[REQUIREMENT]:
Repeat the data exactly. Pictures are not part of the copy.

[AVAILABLE DATA]:
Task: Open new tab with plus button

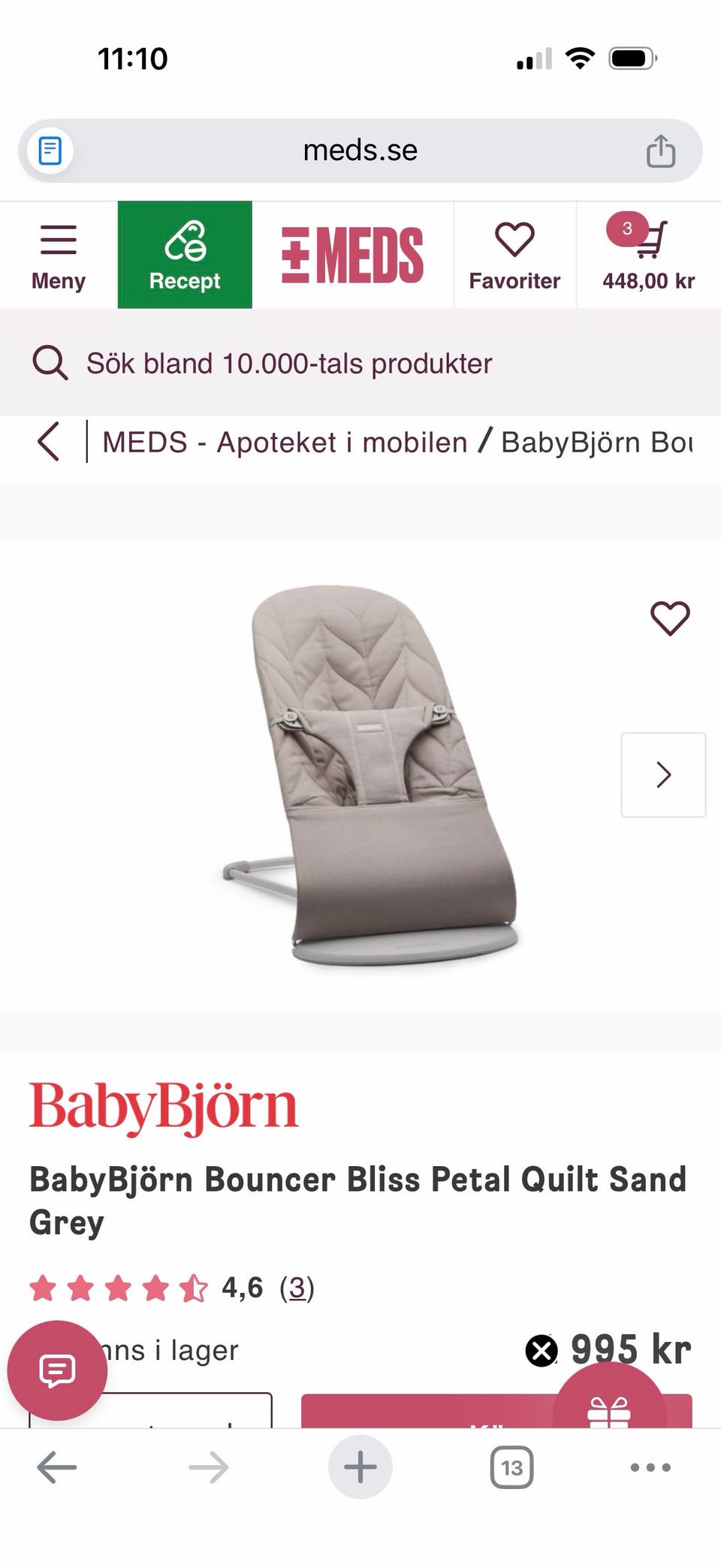Action: 360,1467

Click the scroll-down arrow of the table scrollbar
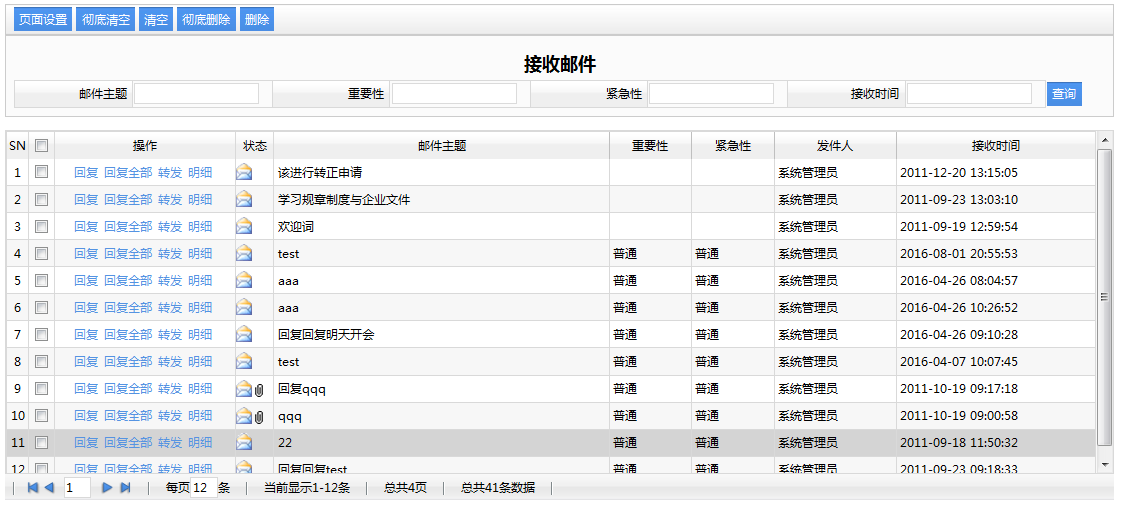point(1105,465)
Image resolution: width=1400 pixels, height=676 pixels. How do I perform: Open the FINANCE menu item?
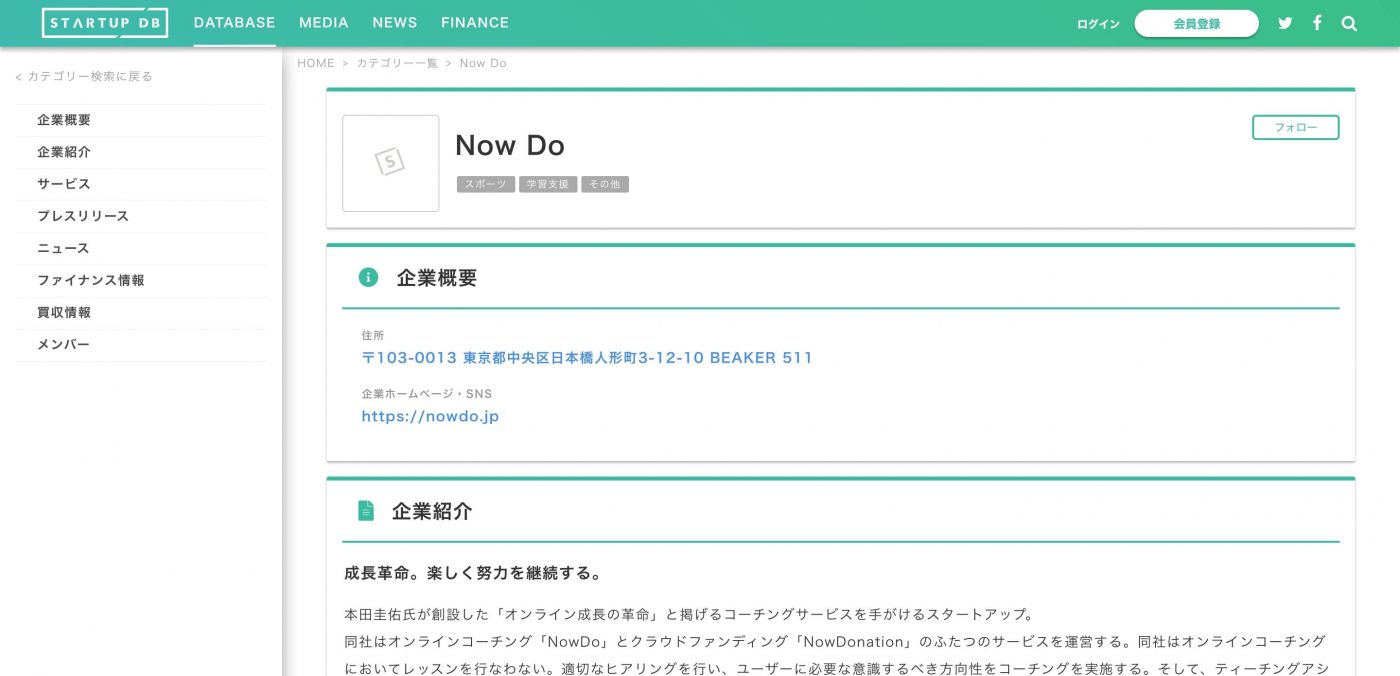474,22
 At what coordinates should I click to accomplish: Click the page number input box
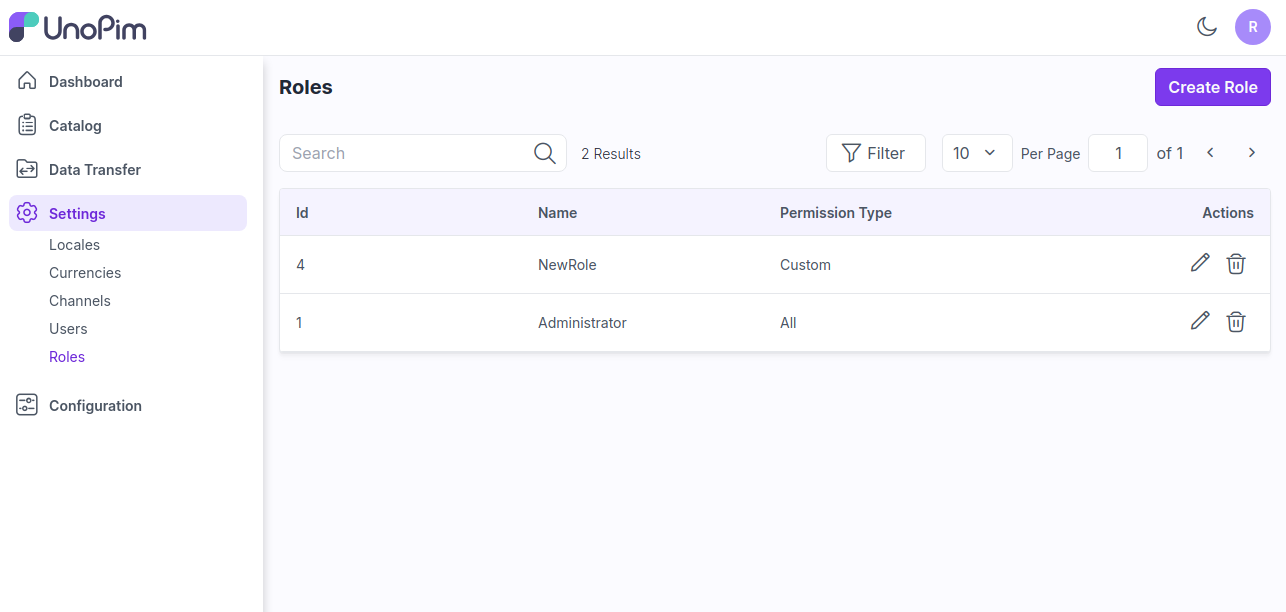click(1117, 153)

[WRITTEN ANSWER]:
Task: Open new tab with plus button

Action: 360,1467

Click the scroll-down arrow of the table scrollbar
point(1105,465)
Image resolution: width=1400 pixels, height=676 pixels. How do I perform: Open the FINANCE menu item?
474,22
 At what coordinates should I click to accomplish: Click the page number input box
click(1117, 153)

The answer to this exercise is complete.